Due the universal occurrence of n-alkanes, this type of hydrocarbon is assumed not to be relevant in ant communication, and indeed experimental data proved that ants do not respond to n-alkanes (see reviews by Martin and Drijfhout, 2009 and van Wilgenburg et al., 2011). It is therefore unlikely that paraffin influenced the outcome of the behavioural assays. Observers were situated 1.5 m FK228 chemical structure from focal trial, and ant behaviour and number of visits were observed for 1-min periods in 910 censuses. Censuses began at 9 AM and continued
up to 4 PM during three days accounting for a total of 910 min of field observations.

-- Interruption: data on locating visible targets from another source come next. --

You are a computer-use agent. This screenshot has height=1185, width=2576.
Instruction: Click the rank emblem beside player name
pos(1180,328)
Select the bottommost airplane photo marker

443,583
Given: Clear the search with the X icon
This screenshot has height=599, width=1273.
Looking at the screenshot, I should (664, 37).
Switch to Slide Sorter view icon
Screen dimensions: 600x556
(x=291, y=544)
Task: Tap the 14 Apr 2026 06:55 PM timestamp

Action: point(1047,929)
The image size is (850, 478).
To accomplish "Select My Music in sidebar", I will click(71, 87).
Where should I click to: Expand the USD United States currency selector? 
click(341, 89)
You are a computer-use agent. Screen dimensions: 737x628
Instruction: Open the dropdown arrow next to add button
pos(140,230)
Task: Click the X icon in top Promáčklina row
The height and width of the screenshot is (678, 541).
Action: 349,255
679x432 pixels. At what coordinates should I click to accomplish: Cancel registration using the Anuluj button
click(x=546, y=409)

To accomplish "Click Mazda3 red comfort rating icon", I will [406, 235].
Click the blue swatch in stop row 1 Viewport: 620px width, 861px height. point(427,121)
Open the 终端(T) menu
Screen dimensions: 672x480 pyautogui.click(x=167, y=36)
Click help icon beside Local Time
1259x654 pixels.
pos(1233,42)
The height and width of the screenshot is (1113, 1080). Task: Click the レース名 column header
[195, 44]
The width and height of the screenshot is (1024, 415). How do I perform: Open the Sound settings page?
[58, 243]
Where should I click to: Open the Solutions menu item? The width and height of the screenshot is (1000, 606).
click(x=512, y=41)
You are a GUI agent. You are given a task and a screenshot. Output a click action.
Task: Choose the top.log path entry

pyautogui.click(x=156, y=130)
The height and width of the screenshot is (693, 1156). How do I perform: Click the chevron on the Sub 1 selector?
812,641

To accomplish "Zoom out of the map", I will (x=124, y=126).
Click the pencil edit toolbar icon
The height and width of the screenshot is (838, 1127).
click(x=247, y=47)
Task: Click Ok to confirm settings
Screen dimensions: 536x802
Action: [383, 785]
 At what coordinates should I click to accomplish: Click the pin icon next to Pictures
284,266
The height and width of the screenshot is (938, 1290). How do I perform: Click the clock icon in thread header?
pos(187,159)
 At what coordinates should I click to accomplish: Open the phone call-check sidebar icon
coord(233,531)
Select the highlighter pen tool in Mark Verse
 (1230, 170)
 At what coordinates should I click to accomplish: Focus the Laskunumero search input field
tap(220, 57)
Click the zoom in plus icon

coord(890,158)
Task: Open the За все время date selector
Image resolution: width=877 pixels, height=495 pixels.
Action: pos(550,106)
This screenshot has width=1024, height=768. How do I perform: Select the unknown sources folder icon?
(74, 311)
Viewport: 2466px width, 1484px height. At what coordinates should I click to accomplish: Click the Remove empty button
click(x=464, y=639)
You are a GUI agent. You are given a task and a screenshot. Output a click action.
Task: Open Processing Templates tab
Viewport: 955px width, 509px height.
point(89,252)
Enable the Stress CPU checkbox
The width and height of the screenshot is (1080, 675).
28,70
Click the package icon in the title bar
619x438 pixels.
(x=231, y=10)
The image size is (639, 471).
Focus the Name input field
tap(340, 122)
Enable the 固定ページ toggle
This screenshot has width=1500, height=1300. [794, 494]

In the course of the experiment, we additionally recorded the presence of all ant species that were active in the area occupied by the Cytinus population, irrespective of their activity or their attraction to Cytinus plants. Regardless of population, inflorescence and flower sex, the amount of scent trapped was quite variable (overall 0.2–31.4 ng on a per hour and flower basis). We therefore focused our analysis on relative (percentage of the total peak area) rather than absolute amounts of scent components. Semiquantitative similarities in floral scent patterns among samples were calculated with the Bray–Curtis similarity index in the statistical
software PRIMER 6.1.11 (Clarke and Gorley, 2006). To test for scent differences between female and male flowers, we calculated a PERMANOVA (10,000 permutations, in PRIMER 6.1.11) based on the Bray–Curtis similarity matrix. PERMANOVA is a technique else for testing the simultaneous 17-AAG order response of one or more variables to one or more factors in an ANOVA experimental design on the basis of a (dis)similarity (distance) matrix with permutation methods (Anderson et al., 2008). The analysis employed a two-way crossed design with sex as the fixed factor and inflorescence as the random factor. This
analysis revealed that female and male flowers of a specific inflorescence emitted the same scent (see Results). We therefore calculated the mean relative amount of scent for each inflorescence, computed semiquantitative similarities (Bray–Curtis similarity index) in scent patterns among inflorescences, and used these data for all further analyses. Nonmetric multidimensional scaling (NMDS) was performed (based on the Bray–Curtis similarity index) to depict variation in floral scent among the inflorescences (Clarke and Gorley, 2006). Nocturnal and diurnal samples occupied similar locations in a 2-dimensional odour space, and similarity within nocturnal and diurnal samples was not higher than similarity between nocturnal and diurnal samples (PERMANOVA: Pseudo-F1,17 = 0. 65, P = 0.62). A PERMANOVA analysis to test differences in scent among populations (10,000 permutations; fixed factor:population) was then applied to pooled diurnal and nocturnal data.